Alaska Even with spending $2.5 billion in its five-year plan, ConocoPhillips (NYSE:COP) can only mitigate its base decline by 3% per year. That's actually not a bad decline rate, but it is something that the company will need to make up elsewhere if it plans on growing. Overall, the capital invested will offset about 35,000 barrels of oil equivalent per day of production by 2017. The good news is that the rest of its U.S. development capital is being invested to grow production above its decline rates.

Permian Basin Over the five-year development plan, ConocoPhillips (NYSE:COP) will spend about $3 billion on its million net acres in the Permian. By adding 40,000 barrels of oil equivalent per day of production, ConocoPhillips (NYSE:COP) will not only mitigate its base decline, but will see 7% compound annual production growth through 2017. Not only is production growing here, but its oil production will go from about 30% last year, to over 75% of production over the five-year plan.

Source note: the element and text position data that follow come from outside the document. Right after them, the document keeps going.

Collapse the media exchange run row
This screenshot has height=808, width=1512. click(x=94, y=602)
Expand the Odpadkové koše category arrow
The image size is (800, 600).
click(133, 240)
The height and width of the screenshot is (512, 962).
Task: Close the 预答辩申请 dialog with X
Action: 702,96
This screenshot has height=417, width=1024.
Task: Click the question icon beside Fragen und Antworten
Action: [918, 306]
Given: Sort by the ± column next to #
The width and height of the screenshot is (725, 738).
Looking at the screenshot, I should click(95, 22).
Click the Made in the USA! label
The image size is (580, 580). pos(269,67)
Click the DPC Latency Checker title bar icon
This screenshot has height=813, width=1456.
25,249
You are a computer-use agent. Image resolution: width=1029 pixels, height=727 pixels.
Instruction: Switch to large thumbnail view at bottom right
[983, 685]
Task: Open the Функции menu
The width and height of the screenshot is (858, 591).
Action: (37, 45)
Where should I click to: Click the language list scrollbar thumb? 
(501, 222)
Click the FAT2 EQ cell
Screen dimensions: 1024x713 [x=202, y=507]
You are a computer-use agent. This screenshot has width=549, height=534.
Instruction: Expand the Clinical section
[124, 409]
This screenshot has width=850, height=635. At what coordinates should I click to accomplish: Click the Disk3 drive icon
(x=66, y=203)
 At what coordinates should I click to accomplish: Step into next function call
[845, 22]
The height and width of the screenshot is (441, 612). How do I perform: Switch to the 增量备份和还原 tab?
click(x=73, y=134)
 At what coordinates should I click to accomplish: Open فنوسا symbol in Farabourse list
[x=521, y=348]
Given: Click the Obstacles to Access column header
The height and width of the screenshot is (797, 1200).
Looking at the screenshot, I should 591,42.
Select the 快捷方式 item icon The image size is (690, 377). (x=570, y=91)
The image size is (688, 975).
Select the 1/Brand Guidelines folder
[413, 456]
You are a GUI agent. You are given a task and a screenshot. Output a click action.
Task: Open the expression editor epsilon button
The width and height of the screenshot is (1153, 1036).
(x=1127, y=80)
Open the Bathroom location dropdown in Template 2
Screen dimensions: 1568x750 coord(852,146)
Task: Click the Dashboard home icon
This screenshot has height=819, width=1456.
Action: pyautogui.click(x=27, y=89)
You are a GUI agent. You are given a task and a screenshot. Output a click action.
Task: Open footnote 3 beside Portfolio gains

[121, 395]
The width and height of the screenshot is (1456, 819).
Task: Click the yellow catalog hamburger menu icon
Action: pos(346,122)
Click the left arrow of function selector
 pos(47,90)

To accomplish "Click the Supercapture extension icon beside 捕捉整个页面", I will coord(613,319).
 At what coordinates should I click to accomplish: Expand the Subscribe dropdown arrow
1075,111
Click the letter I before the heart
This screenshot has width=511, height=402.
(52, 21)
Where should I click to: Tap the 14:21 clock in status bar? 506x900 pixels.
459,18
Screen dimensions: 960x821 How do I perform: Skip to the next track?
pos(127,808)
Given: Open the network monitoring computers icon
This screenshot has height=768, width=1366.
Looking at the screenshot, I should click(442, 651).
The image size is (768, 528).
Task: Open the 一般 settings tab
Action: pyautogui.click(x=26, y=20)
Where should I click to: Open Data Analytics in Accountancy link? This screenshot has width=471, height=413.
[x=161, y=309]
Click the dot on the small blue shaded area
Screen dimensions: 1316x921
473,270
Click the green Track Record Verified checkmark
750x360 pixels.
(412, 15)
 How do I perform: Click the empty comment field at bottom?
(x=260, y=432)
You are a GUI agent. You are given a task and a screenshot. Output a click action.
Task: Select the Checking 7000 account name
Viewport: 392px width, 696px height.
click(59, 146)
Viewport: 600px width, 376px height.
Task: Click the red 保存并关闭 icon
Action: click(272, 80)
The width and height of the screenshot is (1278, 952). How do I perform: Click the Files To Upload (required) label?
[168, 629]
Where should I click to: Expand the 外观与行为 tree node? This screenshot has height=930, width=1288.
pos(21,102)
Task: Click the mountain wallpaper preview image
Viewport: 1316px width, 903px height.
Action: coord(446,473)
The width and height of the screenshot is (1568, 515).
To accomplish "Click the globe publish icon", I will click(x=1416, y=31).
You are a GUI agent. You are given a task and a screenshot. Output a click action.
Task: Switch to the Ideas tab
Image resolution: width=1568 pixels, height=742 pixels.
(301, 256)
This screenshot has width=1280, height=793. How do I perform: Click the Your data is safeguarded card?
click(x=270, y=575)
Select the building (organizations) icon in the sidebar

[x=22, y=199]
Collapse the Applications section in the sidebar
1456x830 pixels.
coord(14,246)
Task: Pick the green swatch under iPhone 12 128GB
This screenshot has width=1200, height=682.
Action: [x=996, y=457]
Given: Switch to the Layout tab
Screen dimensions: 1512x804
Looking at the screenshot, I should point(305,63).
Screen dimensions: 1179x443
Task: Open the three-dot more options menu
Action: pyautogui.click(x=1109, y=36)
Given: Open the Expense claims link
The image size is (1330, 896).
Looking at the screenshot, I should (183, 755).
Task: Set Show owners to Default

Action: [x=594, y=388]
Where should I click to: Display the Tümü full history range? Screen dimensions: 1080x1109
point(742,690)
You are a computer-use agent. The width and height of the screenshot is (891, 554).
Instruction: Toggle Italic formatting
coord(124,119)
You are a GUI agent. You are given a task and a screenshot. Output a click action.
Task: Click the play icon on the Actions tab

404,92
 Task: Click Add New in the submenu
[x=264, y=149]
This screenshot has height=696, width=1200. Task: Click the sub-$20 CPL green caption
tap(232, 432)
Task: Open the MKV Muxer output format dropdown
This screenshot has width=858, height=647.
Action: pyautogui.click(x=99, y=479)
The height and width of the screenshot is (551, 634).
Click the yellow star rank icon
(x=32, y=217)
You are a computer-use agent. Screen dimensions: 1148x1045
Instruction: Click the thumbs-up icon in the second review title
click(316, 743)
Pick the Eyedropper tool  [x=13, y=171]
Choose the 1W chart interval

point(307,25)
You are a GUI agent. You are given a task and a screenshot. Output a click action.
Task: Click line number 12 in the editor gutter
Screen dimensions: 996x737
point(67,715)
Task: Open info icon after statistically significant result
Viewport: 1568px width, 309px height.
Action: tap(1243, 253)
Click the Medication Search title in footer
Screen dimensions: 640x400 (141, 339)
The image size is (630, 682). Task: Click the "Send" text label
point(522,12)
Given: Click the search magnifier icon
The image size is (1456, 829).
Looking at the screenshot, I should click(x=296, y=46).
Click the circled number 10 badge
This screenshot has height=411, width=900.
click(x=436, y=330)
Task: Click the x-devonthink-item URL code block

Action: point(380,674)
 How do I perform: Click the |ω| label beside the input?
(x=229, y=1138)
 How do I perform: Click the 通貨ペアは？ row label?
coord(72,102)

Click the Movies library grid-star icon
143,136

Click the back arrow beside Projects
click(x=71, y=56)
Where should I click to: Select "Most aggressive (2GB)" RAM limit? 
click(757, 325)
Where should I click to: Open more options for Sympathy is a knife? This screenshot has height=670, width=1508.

That's a great showing, with the improvement in oil production the big key here.

The Bakken With a five-year plan to spend about $4 billion, ConocoPhillips (NYSE:COP) has big plans for the Bakken. This capital will drive tremendous production growth of 45,000 barrels of oil equivalent per day, and will result in a compound annual production growth rate of 18% through 2017. Again, like the Permian, the production mix will increasingly be oil, with the production mix jumping from 20% oil last year, to a five-year average of more than 80%.

The Bakken is one of the premier oil-levered plays in the U.S. With 2012 production of less than 30,000 barrels of oil equivalent per day, Conoco is a smaller player. For perspective, its production in the play is a bit more than Kodiak Oil & Gas Corp (USA) (NYSE:KOG) , which should end this year at that rate. Even with all the growth, ConocoPhillips (NYSE:COP)' projected 2017 production of more than 50,000 barrels of oil equivalent per day will be well short of current top dog Continental Resources, Inc. (NYSE:CLR) , which already sees production topping that mark. Still, the Bakken is a key resource to develop for the company, and this is money well spent.